Un meeting devrait se tenir le 2 avril prochain à Paris, mais le lieu n'est à ce jour pas connu.

Propositions clivantes

Matthieu Croissandeau souligne aussi la "très longue conférence de presse jeudi", au cours de laquelle il a déroulé pendant plus de 4 heures son programme.

"Tout cela n'a pas créé ni d'élan ni de souffle pour cette seconde campagne présidentielle", analyse-t-il.

Selon les enseignements de notre sondage, les électeurs interrogés portent un regard globalement sévère sur le programme d'Emmanuel Macron.

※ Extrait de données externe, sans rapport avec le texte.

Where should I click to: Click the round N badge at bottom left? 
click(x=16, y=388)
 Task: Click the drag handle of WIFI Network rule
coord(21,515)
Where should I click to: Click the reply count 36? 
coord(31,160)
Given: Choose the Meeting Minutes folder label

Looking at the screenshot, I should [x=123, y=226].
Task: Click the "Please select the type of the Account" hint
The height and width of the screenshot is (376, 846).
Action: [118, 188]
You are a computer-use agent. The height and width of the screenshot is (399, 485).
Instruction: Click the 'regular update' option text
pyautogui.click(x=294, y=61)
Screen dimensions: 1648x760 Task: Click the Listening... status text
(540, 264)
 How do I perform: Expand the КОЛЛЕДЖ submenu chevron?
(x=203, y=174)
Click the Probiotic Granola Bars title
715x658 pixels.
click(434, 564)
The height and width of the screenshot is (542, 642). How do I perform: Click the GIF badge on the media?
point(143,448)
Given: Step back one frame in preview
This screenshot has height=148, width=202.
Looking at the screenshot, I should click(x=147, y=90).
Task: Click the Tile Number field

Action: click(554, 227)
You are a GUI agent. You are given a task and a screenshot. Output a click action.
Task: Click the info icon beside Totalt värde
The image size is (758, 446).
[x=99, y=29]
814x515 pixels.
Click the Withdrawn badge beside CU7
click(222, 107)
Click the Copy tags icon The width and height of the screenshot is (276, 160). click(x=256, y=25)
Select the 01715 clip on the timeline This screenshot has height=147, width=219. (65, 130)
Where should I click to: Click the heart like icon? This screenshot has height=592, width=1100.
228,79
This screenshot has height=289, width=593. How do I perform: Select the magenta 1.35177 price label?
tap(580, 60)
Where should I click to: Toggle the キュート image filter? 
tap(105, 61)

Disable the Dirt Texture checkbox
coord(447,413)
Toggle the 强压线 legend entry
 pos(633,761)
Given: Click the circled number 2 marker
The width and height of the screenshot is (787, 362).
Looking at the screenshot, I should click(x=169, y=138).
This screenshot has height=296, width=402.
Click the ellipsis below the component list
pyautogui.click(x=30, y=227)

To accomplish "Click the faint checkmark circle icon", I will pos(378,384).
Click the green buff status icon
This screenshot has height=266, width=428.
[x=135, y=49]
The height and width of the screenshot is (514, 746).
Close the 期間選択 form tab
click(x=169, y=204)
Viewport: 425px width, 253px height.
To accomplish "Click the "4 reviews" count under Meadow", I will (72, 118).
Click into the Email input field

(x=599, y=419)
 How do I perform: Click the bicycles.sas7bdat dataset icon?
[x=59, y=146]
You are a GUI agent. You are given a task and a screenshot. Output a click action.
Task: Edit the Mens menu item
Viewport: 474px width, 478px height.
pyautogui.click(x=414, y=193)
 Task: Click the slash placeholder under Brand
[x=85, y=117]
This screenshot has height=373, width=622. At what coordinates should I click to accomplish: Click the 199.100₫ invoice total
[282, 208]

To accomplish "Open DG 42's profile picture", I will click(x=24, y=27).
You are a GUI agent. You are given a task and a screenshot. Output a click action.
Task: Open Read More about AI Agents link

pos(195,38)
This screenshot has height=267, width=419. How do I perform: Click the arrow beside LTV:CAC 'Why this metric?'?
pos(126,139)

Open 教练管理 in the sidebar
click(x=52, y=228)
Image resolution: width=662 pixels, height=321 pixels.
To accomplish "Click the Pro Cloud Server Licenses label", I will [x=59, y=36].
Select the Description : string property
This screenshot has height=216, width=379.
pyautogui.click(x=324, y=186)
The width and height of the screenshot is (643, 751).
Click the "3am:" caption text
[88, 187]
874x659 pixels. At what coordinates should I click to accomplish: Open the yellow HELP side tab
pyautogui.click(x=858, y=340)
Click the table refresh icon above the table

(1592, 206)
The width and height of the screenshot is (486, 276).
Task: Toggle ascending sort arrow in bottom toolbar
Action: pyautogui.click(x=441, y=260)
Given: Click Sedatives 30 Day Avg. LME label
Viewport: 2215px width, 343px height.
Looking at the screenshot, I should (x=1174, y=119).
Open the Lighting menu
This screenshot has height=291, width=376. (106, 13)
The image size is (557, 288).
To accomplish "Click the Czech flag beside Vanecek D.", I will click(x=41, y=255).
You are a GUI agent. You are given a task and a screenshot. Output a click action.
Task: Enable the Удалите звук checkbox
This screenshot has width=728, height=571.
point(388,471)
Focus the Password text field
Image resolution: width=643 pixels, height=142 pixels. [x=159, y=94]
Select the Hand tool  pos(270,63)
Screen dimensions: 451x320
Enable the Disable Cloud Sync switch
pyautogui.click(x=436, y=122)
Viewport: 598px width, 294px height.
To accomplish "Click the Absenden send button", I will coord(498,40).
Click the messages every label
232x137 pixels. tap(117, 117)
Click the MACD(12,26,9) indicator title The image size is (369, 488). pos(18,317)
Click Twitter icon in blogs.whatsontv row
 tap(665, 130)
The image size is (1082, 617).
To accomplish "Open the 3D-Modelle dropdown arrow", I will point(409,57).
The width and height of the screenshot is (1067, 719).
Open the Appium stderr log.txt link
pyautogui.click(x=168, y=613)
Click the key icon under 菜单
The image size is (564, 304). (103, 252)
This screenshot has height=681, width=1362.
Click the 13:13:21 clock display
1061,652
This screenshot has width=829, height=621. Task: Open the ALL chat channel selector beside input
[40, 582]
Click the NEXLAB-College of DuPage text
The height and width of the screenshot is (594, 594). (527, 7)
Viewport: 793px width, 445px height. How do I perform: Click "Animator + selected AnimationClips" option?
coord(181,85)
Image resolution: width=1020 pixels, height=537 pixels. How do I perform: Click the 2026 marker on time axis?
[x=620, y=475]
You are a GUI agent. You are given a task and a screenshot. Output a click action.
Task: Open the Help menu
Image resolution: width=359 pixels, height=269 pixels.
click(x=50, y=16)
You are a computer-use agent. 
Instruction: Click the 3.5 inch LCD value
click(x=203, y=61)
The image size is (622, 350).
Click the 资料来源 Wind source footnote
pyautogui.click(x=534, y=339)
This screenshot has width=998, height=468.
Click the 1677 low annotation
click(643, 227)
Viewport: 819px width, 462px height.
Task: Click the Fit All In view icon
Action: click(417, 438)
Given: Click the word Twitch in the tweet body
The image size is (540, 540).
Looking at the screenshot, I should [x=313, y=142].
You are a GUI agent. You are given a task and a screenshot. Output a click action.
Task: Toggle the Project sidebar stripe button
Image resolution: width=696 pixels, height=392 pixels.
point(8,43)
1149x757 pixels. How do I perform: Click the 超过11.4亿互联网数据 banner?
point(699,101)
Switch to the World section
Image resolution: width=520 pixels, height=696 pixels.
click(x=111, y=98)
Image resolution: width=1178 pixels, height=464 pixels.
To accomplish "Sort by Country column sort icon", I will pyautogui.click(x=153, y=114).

Près de sept Français sur dix ne le jugent "ni novateur, ni innovant" et ils sont 61% à estimer qu'il ne correspond pas à leurs attentes ni ne permettra d'améliorer le quotidien de la population. 51% pensent qu'il n'est pas réaliste, 47% qu'il n'est pas clair ni précis.

"Si les électeurs d'Emmanuel Macron ont un jugement beaucoup plus positif, le programme ne rencontre toutefois pas une adhésion unanime: 42% d'entre eux estiment qu'il n'est ni innovant ni novateur", diagnostique Elabe.

Mais plusieurs mesures trouvent largement grâce aux yeux des personnes interrogées: ainsi, 92% sont favorable au recrutement de 50.000 infirmiers et aides-soignants dans les Ehpad, 88% au relèvement du minimum retraite à 1100 euros, 84% à l'exonération de taxes les successions jusqu'à 150.000 euros ou encore 83% à la suppression de la redevance télévisuelle. La réforme du RSA, qui viserait à conditionner son versement à l'exercice d'une activité de 15 à 20 heures par semaine, remporte aussi l'assentiment de 72% des personnes.

Si de nombreuses mesures sont donc perçues d'un bon oeil, l'une suscite une levée de boucliers: le recul de l'âge légal de départ à la retraite à 65 ans est rejeté à 69%. Autre enseignement, si 50% des Français jugent que le programme défendu n'est ni de droite ni de gauche, 43% l'estiment plutôt de droite.

Risque de démobilisation

Alors que seuls 58% des Français se disent à cette heure "tout à fait certains d'aller voter", ce chiffre de l'abstention potentielle pourrait encore augmenter: selon notre sondage Elabe, 64% des personnes interrogées pronostiquent une victoire d'Emmanuel Macron, "ce qui ne pousse pas tellement à la participation", diagnostique Matthieu Croissandeau.

Un risque qu'Emmanuel Macron avait flairé le 9 mars dernier, lors d'une réunion avec des cadres de sa majorité: "Les semaines qui viennent seront des semaines décisives. La pire des choses serait qu'une forme d'arrogance, et de certitude que tout est joué, s'installe", avait mis en garde le président-candidat. Un sentiment qui semble déjà bien installé dans l'opinion.

Sondage réalisé par l'institut Elabe pour BFMTV, L'Express et SFR. L'interrogation a eu lieu par Internet les 20 et 21 mars 2022 sur un échantillon de 1450 personnes inscrites sur les listes électorales et dont la représentativité a été assurée selon la méthode des quotas. La marge d'erreur est comprise entre 1,1 et 2,5.